Una trama descabellada aunque sumamente realista, donde la cabeza tumefacta y podrida de Alfredo García es paseada de un lado a otro, codiciada, zarandeada. Muy recomendable.

★★★★☆ Muy Buena

Cuando una película está, bien hecha, es rotundamente verosímil y tiene un ritmo vertiginoso, el resultado es un artefacto explosivo que nos mantiene pegados a la butaca, boquiabiertos.

Si además esta misma película contiene el sello personal de un director tan genuino como es Sam Peckimpah, el cóctel aún resulta ser más apasionante y digno de admiración. Súmese a todo esto una trama descabellada aunque sumamente realista (Peckimpah sabía que la realidad supera la ficción), donde la cabeza tumefacta y podrida de Alfredo García es paseada de un lado a otro, codiciada, zarandeada. Y ¿quién es este tal Alfredo García? No lo sabemos. Tan sólo sabemos lo que ha hecho: dejar embarazada a la hija de un rico terrateniente chicano (Emilio "Indio" Fernández), quien no tarda en clamar venganza, poniendo precio a la susodicha parte anatómica del osado mujeriego.

A la loable aventura de encontrar al don giovanni, asesinarlo, cortarle la cabeza y llevársela al cacique mejicano, se sumergen numerosos cazarecompensas, unos más beodos que otros. Pero será Warren Oates quien, siempre con su botella de tequila en mano, resultará ser el hampón que dará con el cráneo de Alfredo García. En sus andanzas le acompañará Elita, personaje encarnado por la bella Isela Vega. Y ambos tendrán de todo: sangre, violencia, tierras desérticas, tascas áridas llenas de mirones, descapotables que se averían a mitad de serpenteantes carreteras (que hacen recordar una road movie) y, cómo no, muertos, muchos muertos, tantos como en Perros de Paja.
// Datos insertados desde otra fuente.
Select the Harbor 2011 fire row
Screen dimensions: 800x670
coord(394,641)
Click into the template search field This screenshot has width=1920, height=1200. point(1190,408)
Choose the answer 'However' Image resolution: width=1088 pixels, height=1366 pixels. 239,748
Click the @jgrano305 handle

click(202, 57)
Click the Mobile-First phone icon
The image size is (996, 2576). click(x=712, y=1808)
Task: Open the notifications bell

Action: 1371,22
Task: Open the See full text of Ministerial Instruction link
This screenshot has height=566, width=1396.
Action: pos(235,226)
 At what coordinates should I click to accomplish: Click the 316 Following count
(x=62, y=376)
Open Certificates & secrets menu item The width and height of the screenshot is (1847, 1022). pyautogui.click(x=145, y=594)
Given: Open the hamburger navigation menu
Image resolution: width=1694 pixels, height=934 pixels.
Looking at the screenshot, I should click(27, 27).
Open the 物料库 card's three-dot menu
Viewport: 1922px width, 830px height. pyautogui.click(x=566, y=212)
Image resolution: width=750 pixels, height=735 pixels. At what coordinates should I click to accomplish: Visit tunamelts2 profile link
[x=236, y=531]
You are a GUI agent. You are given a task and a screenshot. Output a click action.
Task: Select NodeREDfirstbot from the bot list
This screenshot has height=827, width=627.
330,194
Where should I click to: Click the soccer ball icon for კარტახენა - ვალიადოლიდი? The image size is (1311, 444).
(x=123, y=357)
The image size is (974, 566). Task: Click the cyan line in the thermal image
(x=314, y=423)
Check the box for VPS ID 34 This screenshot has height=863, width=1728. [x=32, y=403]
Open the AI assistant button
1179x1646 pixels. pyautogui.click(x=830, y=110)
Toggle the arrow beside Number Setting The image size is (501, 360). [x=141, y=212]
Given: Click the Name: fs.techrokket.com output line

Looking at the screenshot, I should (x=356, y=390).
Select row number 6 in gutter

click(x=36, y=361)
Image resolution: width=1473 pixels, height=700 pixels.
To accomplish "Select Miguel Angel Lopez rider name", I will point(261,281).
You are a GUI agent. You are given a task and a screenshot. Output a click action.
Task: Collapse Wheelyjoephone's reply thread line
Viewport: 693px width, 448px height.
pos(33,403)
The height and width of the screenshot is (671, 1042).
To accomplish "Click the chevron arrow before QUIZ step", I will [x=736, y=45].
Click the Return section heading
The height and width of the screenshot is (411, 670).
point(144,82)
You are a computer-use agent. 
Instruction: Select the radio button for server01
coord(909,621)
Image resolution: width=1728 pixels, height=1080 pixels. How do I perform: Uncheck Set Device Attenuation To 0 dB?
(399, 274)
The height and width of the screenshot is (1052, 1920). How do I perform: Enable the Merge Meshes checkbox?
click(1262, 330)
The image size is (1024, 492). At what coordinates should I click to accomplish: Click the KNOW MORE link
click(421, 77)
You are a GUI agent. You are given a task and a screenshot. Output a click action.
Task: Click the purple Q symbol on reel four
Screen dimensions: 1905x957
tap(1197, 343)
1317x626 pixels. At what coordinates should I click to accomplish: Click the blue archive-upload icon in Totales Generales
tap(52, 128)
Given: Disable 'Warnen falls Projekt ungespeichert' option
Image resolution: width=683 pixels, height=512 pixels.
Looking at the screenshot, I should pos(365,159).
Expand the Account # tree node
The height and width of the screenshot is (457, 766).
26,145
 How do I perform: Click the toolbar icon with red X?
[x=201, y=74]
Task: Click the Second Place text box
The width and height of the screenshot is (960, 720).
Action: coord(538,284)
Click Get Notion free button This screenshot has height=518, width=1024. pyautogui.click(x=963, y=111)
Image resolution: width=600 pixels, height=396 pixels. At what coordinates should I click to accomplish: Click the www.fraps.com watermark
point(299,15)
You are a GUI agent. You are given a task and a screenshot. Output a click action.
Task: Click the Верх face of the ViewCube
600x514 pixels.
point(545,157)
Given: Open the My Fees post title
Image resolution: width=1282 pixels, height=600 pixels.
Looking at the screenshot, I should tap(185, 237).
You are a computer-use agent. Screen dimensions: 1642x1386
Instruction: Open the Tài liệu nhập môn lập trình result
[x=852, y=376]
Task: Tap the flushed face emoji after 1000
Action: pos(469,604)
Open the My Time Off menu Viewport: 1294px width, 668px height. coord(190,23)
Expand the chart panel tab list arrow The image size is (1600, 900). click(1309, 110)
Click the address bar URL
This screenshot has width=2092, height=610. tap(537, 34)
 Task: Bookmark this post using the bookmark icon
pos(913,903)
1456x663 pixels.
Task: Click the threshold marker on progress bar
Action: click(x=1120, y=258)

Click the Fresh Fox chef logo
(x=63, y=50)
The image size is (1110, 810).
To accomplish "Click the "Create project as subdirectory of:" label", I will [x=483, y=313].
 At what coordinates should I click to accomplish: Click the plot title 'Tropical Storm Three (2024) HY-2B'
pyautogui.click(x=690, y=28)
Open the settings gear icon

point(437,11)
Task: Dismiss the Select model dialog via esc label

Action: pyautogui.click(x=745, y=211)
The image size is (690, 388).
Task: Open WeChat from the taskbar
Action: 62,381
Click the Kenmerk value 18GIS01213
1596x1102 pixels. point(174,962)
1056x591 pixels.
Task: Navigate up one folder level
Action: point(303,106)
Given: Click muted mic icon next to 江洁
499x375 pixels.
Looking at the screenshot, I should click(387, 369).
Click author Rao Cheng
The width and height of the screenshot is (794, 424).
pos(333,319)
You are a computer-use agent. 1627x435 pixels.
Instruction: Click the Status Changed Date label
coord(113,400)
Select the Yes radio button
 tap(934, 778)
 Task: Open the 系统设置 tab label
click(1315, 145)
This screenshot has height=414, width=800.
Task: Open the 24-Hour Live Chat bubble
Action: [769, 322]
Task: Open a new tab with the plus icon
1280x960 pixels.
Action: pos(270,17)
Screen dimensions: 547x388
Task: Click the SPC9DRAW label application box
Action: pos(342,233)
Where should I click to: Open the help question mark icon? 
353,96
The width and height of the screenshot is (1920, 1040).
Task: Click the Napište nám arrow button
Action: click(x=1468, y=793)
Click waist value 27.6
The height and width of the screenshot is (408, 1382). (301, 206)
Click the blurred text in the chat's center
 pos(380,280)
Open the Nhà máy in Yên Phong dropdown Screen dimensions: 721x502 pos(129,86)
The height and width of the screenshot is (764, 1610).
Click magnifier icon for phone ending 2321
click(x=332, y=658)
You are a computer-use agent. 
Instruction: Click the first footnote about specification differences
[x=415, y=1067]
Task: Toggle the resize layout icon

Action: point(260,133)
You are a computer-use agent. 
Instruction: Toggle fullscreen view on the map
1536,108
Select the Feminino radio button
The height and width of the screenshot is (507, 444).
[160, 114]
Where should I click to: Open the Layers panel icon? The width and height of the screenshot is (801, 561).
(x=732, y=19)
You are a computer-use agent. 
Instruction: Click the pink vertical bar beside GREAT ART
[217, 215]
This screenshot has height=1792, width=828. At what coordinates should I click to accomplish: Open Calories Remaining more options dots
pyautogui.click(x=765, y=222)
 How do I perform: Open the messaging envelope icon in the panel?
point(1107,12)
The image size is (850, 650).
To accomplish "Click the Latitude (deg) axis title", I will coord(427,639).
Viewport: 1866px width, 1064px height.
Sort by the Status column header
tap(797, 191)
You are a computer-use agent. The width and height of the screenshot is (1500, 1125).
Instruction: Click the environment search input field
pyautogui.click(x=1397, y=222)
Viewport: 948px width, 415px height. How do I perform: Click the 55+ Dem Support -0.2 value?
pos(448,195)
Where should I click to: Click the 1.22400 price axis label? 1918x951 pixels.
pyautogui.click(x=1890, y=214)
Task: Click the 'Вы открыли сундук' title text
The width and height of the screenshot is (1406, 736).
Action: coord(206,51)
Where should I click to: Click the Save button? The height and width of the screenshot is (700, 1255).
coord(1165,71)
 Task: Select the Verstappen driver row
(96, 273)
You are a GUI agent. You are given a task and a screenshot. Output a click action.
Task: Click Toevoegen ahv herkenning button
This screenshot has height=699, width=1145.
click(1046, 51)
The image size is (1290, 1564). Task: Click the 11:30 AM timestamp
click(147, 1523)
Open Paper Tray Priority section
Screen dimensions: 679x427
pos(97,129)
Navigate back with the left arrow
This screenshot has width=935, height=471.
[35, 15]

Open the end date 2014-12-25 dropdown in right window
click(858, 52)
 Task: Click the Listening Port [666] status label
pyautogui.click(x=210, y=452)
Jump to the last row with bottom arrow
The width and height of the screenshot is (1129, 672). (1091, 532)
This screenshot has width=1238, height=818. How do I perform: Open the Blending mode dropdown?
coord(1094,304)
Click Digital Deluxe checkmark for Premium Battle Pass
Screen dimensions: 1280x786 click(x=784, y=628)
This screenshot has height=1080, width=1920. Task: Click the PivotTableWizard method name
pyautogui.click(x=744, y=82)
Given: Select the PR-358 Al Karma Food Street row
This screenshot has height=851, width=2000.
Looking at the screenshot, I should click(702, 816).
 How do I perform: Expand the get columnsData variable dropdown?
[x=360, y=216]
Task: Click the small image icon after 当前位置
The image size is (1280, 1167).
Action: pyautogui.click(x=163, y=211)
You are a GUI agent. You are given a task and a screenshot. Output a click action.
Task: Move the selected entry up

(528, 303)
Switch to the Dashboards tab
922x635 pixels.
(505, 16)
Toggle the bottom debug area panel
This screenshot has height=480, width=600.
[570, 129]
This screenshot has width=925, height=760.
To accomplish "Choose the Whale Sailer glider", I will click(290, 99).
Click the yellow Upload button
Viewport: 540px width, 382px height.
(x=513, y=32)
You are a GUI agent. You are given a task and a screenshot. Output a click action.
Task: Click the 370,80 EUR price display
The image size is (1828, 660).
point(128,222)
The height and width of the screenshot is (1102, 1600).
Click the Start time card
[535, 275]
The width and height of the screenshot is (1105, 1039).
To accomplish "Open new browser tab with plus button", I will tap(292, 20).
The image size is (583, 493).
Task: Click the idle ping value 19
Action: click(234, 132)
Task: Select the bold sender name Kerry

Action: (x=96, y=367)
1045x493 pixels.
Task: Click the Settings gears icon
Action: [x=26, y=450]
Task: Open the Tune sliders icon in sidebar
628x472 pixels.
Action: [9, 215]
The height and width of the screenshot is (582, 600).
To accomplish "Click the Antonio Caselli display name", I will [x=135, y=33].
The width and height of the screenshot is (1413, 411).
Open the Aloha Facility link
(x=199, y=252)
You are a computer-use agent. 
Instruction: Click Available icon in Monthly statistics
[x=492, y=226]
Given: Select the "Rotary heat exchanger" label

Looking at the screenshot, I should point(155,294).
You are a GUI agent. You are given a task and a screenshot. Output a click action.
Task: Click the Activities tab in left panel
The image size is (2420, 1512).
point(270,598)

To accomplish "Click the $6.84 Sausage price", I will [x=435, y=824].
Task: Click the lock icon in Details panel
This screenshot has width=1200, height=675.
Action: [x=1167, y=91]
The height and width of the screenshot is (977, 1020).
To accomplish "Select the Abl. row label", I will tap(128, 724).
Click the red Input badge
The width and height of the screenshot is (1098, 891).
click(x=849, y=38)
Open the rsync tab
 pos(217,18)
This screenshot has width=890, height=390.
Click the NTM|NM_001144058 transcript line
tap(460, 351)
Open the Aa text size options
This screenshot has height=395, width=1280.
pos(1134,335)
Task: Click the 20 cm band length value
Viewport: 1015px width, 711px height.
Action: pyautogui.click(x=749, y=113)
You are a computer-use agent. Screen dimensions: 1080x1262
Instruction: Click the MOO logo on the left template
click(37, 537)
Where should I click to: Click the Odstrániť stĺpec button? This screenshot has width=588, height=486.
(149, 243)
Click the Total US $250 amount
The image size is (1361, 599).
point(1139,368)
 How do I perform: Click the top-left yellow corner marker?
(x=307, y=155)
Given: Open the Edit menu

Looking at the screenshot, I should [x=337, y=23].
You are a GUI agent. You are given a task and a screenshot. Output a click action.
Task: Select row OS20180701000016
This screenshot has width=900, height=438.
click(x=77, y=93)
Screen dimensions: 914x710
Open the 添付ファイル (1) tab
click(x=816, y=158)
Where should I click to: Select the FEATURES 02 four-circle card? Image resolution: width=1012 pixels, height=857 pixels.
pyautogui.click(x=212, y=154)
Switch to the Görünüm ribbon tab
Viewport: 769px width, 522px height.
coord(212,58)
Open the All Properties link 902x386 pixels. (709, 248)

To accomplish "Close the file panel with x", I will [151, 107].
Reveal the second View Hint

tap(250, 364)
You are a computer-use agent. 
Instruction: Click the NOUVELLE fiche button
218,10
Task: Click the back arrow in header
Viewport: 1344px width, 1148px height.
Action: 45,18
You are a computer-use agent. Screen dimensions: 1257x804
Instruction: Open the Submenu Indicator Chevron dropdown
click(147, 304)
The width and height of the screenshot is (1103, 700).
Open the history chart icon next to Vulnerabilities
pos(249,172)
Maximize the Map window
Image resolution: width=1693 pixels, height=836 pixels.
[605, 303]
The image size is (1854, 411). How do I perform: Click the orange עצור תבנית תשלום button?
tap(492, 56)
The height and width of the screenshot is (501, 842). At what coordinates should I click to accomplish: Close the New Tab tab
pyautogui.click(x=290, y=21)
Además, también habrá un extraño intento de violación. Digo extraño porque el violador, en un explícito intercambio de bofetadas y miradas con su víctima (Elita), no se ve capaz de consumar el delito, momento en que es ella quien decide seducir al violador.. Por cierto, éste no es otro que el guapo de Kris Kristofferson, cantante y actor de trayectoria muy irregular.

La pobre cabeza es transportada en el mugriento coche de Benny (Warren Oates), dentro de un saco cuyo hedor putrefacto persiguen tanto moscas como bravucones, sin olvidarse de los familiares del difunto. El personaje de Benny es inolvidable, perfectamente definido, aunque de una frialdad que se alterna con el romanticismo. ¿Está verdaderamente enamorado de Elita? Nunca accede a casarse con ella y, además, al final del filme, a punto de consumar su venganza, la cataloga como su "mejor amiga". Es un tipo curioso, incapaz de enamorarse, duro, muy parecido al más abofeteador Humphrey Bogart, perdedor innato pero dotado de un gran sentido de la justicia y, en lo más hondo, de la humanidad. Oates aseguraba que en quien se inspiró para crear su personaje fue en el propio Peckimpah. Sea como sea, las escenas de un Benny cada vez más demacrado conversando con la cabeza podrida no tienen desperdicio. 

Es de esas obras de las que nuestros padres decían Aquí muere hasta el apuntador. Cierto, muerte por doquier a fuego de ráfagas de metralleta. Venganza, odio, traición, pero sin ensañamiento, sin la crueldad de la paliza que le dan a Joe Pesci en Casino, a pesar de que a Benny y Elita también están a punto de ser asesinados a golpe de pala (cámara lenta) y enterrados vivos en las pampas.

Filme imprescindible que hay que verlo con la misma pasión con la que su director lo rodó. Eficaz, honesto, directo, gracioso, esperpéntico, borracho, delirante, verosímil y, a ratos, chocante. Todo eso y más en una historia que, como la vida, se mueve por debajo de los mandatos del dinero, el sexo y la moral. Y en el centro de esta galaxia, una especie de magnetismo de lo inexorable, lo cual no quiere decir predecible…

Recomendado a amantes del buen cine.